Chancellor Helmut Kohl already announced last week that the German government will guarantee $3 billion in bank loans to the Soviets. Although the European leaders did not go beyond their request for a study of Soviet needs, their discussions included references to a long-term need for more than $15 billion in economic assistance, several government spokesmen said.

The European Commission is sending a delegation, including President Jacques Delors, to the Soviet Union July 18-20. It appears likely an initial decision of EC short-term assistance will be taken in the fall. The Italian government, which assumes the European Council presidency from the Irish next month, has scheduled a summit for October 27.

``We would expect some action to be taken by winter time, which would correspond to the next crucial period of need,'' says a spokesman for Chancellor Kohl.

The summit's action on Soviet aid demonstrates the kind of integrated political steps the EC increasingly has been led to take since last year's events in Eastern Europe, and especially since German reunification became clear.
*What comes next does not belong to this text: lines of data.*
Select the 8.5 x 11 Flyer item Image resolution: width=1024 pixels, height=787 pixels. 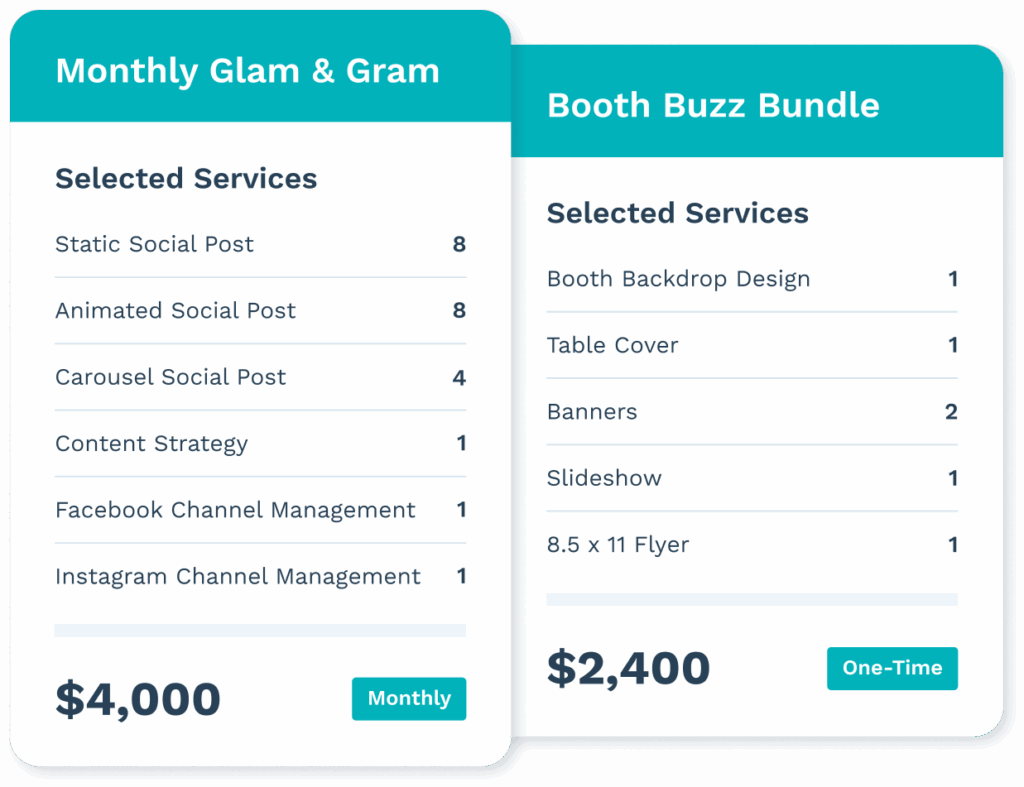[x=752, y=545]

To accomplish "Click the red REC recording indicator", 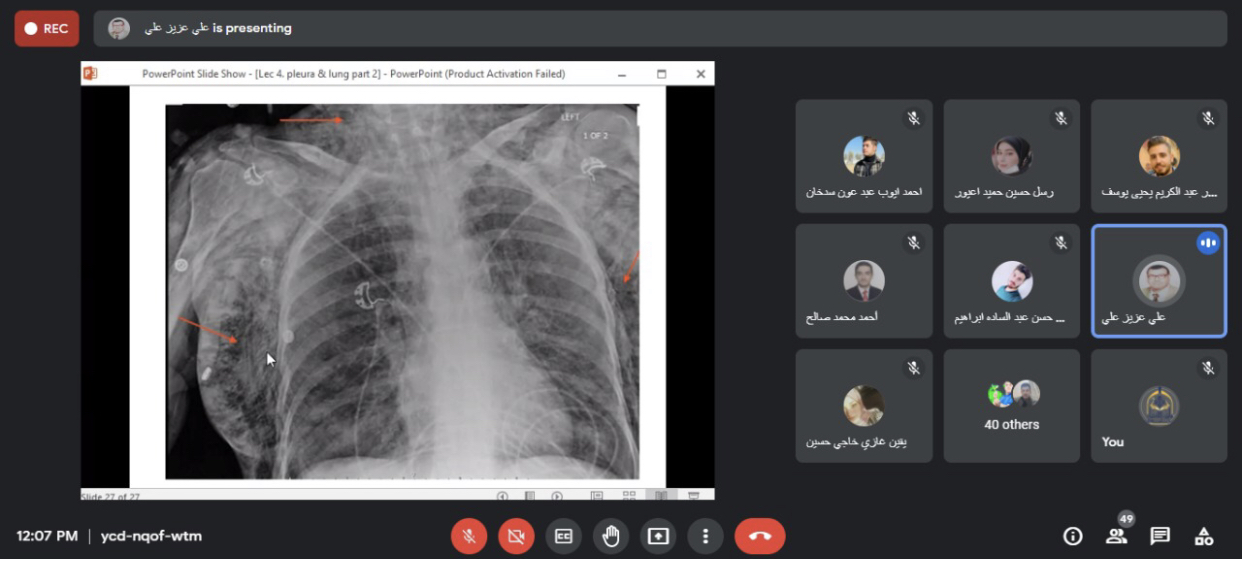I will click(x=47, y=29).
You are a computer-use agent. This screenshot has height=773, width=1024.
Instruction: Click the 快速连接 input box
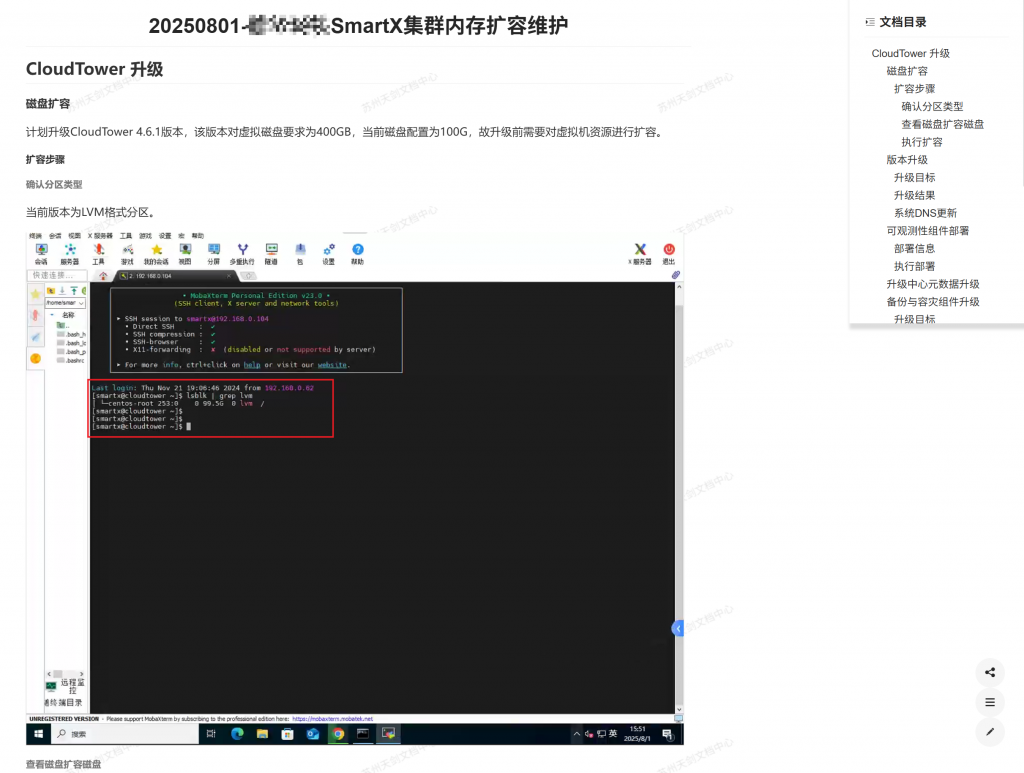pos(56,275)
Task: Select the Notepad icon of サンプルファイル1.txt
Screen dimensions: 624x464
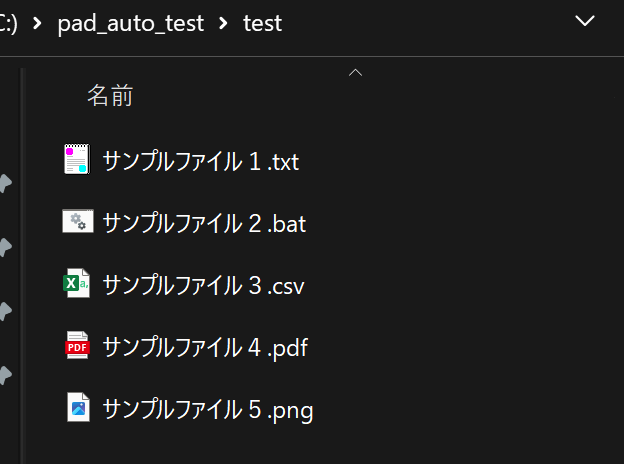Action: pos(77,159)
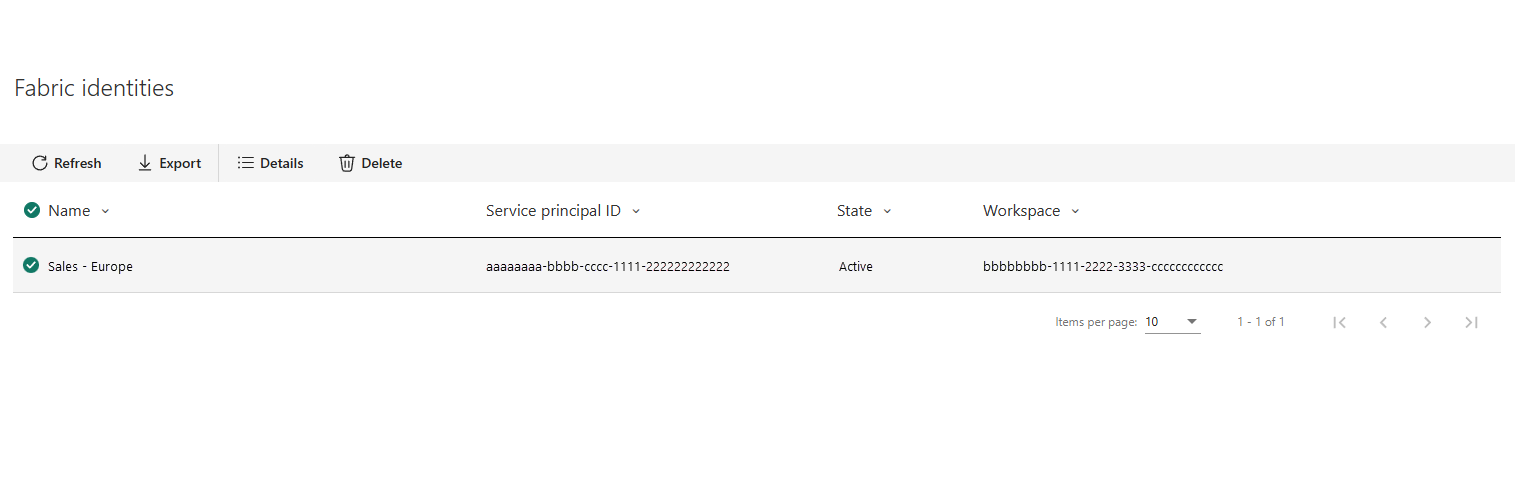Go to the first page of results
1515x496 pixels.
(1340, 322)
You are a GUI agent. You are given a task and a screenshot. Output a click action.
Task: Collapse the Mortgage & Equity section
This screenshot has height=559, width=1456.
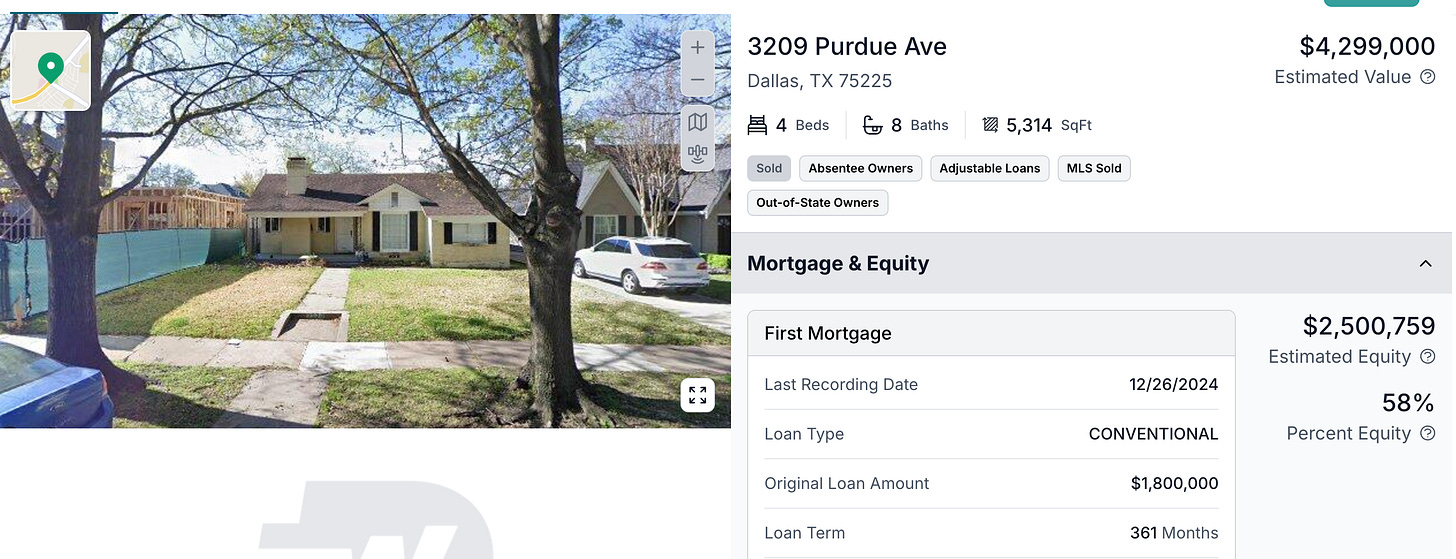coord(1425,263)
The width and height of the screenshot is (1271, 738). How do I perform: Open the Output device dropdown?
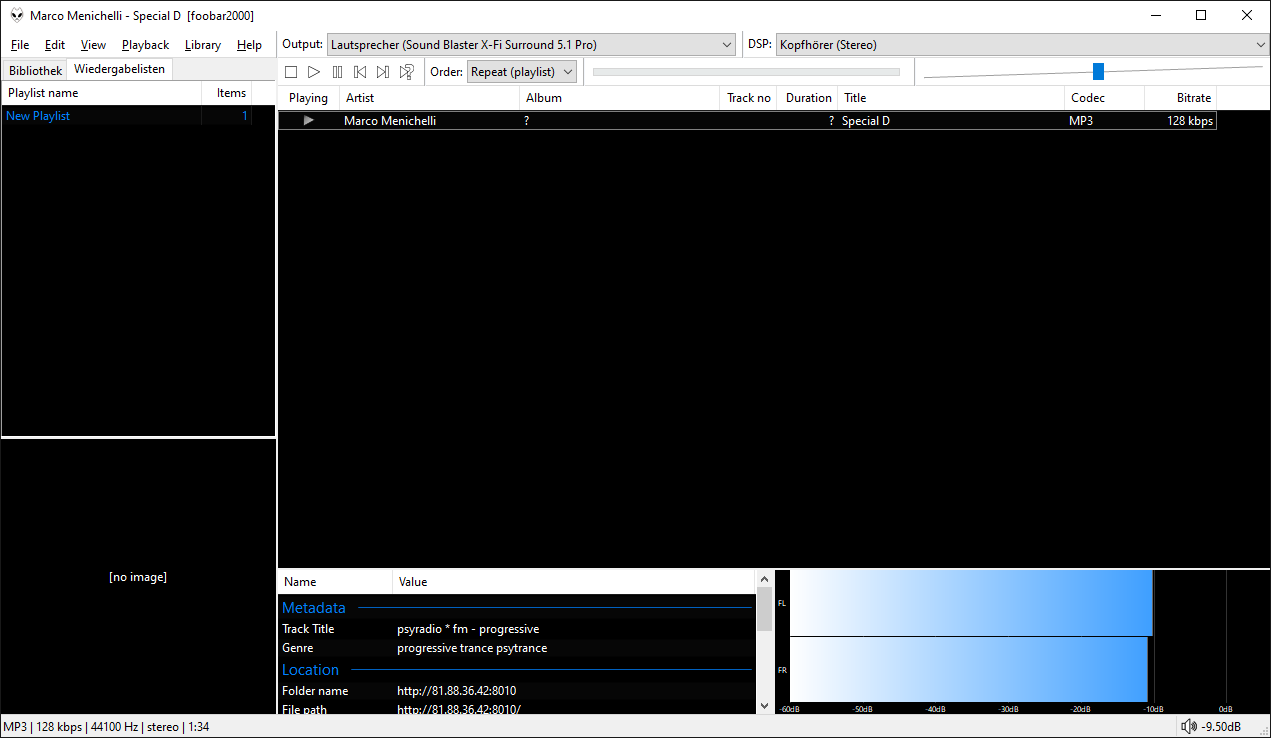pyautogui.click(x=531, y=45)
In step with this evolution, the leaders agreed on a conference in December to begin writing a new treaty to institutionalize the EC's move toward heightened political integration. The conference is expected to develop proposals to enhance joint political action, especially in foreign affairs, with perhaps initial steps into the area of European security.

That conference is set to start one day after a parallel conference on economic and monetary union. With the EC moving towards completion of its internal market by December 1992, the leaders want to put into treaty form further steps the Community will take toward economic integration, including possibly creating a single currency.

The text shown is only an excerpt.